Saturday's Mex Festival, the first public Mexican fiesta to be held in Auckland, will also celebrate Dia De Los Muertos, or Day of the Dead.

"Don't ever say it is Mexican Halloween because it is not," organiser Ann Ortega said.

"It is a celebration of lives of those who have died, and one of the most important Mexican traditions that we'd like to share with our fellow Kiwis."


The tradition dates back to the Aztecs, and is widely celebrated in Mexico, Central America, Spain and parts Asia such as the Philippines.

It has also become widely recognised throughout the United States, largely because of the more than 55 million Hispanic and Latino people living there.

Here, the Latin American ethnic group made up 13,179 people, or less than 1 per cent of the population, at the 2013 census.

"How Mexico celebrates the Day of the Dead is really unique, and it is my personal mission to share it with the world," Ortega said.

"It's about honouring and thinking about those who have passed, and a celebration of their lives."

Altar installations will include one honouring well-known dead New Zealanders, a Pasifika-themed one and traditional Mexican altars.

Mexicans build their altars using sugar skulls, colourful decorations and the favourite food and beverages of the deceased to be honoured.

The altar exhibition will be creatively set up, Ortega said, and each will be an "art piece" in its own right for visitors to appreciate.

In Mexico, candles are lit in every home and people visit graves of their ancestors bearing gifts.

The Mexican holiday coincides with the All Saints and All Souls Days, Catholic dates dedicated to honouring the saints and those who have died.

"We believe our ancestors will be returning on that day to visit us ... we prepare meals and drinks that they used to like," she said.

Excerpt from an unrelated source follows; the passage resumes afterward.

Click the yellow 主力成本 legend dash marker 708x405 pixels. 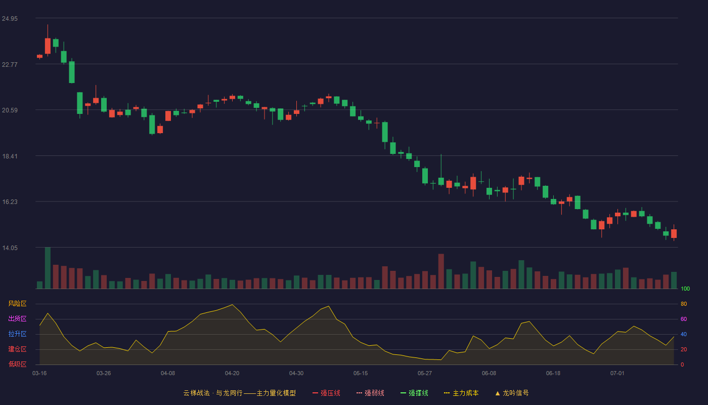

"I would like everybody to see this part of Mexico, and celebrate the real meaning of it."

Typically, the day is celebrated after Halloween, but in Auckland it will take place this Saturday, October 29, from 9am to 10pm at the Cloud.

Mayra Flores, 20, who has travelled from Mexico to perform, said she was excited to be sharing her culture.

At the last census, there were 711 people who identified with the Mexican ethnic group.
Three in four are not New Zealand-born and nearly half of the population, or 44.3 per cent, lived in the Auckland region.

Mex Festival will run in two parts - a family event during the day and with mariachi music, Aztec performances, folk dancing, live bands and storytelling from Mexican folklore.
It will be turned into a party with live DJs for people 18 years and older after 6pm.

Co-organiser Mustafa Rizvi suggested people could come in skulls and skeleton-themed outfits to get into the spirit of the festival.


When: Saturday 29 Oct, 9am to 10pm, tickets from $15.20
Where: The Cloud, Queens Wharf, Auckland.